Case study 14

Predicting customer churn before it happens

How we identified 85% of at-risk customers and projected $141K in annual savings

Telecom Classification SHAP XGBoost LightGBM

01 — The problem

Every lost customer is $900 walking out the door

A telecom provider with 5,000 subscribers was losing roughly one in four customers every year. Each lost customer represented $900 in lifetime value — and the company had no way to predict who would leave next.

Their retention team was operating blind: blanket discount offers to everyone, wasting budget on customers who were never going to leave while missing the ones who were about to.

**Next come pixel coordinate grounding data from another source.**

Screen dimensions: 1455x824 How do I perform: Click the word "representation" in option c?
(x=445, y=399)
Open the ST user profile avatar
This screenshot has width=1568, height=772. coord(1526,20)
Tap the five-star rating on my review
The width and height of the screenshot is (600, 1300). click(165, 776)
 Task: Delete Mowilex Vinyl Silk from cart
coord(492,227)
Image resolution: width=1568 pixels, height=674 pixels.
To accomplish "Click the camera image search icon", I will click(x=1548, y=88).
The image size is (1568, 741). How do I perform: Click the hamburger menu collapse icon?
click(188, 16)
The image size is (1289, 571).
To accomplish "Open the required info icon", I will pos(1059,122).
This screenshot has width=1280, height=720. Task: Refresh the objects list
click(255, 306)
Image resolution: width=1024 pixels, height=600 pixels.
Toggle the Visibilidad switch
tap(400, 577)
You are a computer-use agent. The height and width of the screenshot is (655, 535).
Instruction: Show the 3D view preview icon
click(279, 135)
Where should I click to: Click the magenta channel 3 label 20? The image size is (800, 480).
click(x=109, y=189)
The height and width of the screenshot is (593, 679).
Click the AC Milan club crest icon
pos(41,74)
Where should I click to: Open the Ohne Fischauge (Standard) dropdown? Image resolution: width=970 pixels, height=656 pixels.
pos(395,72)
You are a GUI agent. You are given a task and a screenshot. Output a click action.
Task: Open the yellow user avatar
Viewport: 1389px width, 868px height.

The question was simple: can we identify which customers are likely to churn in the next 30 days, so the retention team can intervene with the right offer at the right time?

02 — The data

What we had to work with

Dimension	Detail
Customers	5,000 subscribers
Features	21 attributes per customer
Key signals	Tenure, contract type, monthly charges, payment method, internet service, add-on services
Target variable	Churn (Yes / No) — 25.7% positive rate
Data quality	30 missing values in total_charges (0.6%), imputed via monthly charges times tenure

Key insight

Month-to-month fiber customers with electronic check payment churn at 3.3x the rate of two-year contract customers. This single segmentation insight is worth more than any model.

03 — Feature engineering

What we built from the raw data

tenure_group

Buckets customers into lifecycle stages: 0–12, 13–24, 25–48, 49–72 months. Churn behavior differs dramatically by stage — a 3-month customer and a 48-month customer are fundamentally different risk profiles.

charges_per_month_tenure

Monthly charges normalized by tenure length. Captures price sensitivity at different lifecycle stages — a new customer paying $95/month is far more likely to leave than a 5-year customer at the same rate.

has_support_services

Count of active support add-ons: online security, backup, device protection, tech support. Customers with more services are stickier — each additional service increases switching cost.

04 — The model

Four models, one winner

We trained and tuned four classifiers with 5-fold stratified cross-validation, optimizing for AUC-ROC — the metric that best captures a model's ability to rank customers by risk.

Logistic Regression

AUC 0.711

Fast, interpretable, misses complex interactions

Random Forest

AUC 0.699

Strong learner, but overfits on this dataset

XGBoost

AUC 0.711

Solid, matches logistic on AUC

LightGBM

AUC 0.713

Best overall — chosen for deployment

05 — Explainability

Why the model predicts what it predicts

A model is only useful if the business can trust it. SHAP values decompose every prediction into the contribution of each feature — making the black box transparent.

Global feature importance

Across all customers, the top five factors driving churn predictions:

1 Contract type (month-to-month)

2 Tenure (short)

3 Monthly charges (high)

4 Internet service (fiber optic)

5 Payment method (electronic check)

Individual prediction

Here is one specific customer the model flagged:

06 — Business impact

The bottom line

If we intervene on every customer the model flags above the optimal threshold:

Optimal threshold	0.200
True churners caught	219 / 257 (85.2%)
False alarms	398 customers flagged who would not have churned
Intervention cost	$50 per customer contacted
Revenue saved per retained churner	$900 CLV × 30% retention rate = $270 net
Total intervention cost	$30,850 (617 customers × $50)
Total revenue saved	$59,130 (219 churners × $270)
Net savings	$28,280 on test set
Projected annual savings	$141,400

Decision matrix

The model pays for itself if it retains just 115 customers per year. At 85% recall, it catches 219 on the test set alone.

07 — Next steps

What I would do next

Deploy as a weekly batch scoring pipeline

Flag the top 100 at-risk customers every Monday morning. Push results directly into the CRM so the retention team can act immediately.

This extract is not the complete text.